### Directions:
What is needed is each line of the data below that holds the string "agent".

*** Provided data ***

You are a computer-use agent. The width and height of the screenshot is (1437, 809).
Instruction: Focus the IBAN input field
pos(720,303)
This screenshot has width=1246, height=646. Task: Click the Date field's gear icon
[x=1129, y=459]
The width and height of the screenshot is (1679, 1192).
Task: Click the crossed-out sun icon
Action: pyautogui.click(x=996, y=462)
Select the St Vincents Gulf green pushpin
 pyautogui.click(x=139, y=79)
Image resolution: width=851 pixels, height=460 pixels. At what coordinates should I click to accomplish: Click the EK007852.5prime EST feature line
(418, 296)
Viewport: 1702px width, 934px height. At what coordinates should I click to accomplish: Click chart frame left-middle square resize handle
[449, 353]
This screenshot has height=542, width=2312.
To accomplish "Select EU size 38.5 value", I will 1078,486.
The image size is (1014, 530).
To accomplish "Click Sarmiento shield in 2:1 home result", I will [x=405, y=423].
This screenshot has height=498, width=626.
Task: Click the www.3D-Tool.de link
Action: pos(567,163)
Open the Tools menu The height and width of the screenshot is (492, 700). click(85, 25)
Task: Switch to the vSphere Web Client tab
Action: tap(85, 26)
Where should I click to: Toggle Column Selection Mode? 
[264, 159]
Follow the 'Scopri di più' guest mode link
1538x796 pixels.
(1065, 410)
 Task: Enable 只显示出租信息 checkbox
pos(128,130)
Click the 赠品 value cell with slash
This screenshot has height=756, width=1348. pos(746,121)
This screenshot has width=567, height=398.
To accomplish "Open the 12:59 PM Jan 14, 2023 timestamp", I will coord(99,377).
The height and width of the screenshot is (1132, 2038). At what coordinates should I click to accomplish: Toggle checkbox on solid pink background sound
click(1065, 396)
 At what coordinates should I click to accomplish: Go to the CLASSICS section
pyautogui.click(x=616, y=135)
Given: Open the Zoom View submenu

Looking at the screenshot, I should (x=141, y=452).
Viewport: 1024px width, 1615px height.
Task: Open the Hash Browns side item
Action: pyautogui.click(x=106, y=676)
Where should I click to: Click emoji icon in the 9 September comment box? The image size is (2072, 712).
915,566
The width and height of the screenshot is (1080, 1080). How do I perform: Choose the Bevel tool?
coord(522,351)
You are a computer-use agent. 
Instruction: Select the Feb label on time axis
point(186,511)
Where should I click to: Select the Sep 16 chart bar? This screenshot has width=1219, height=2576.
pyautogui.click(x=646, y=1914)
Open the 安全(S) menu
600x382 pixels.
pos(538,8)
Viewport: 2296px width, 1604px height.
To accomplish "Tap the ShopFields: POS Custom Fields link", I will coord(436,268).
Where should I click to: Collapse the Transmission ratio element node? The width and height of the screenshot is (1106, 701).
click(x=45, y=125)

*** End of Provided data ***

### Answer to this problem:
You are a computer-use agent. The width and height of the screenshot is (1437, 809).
You are a computer-use agent. 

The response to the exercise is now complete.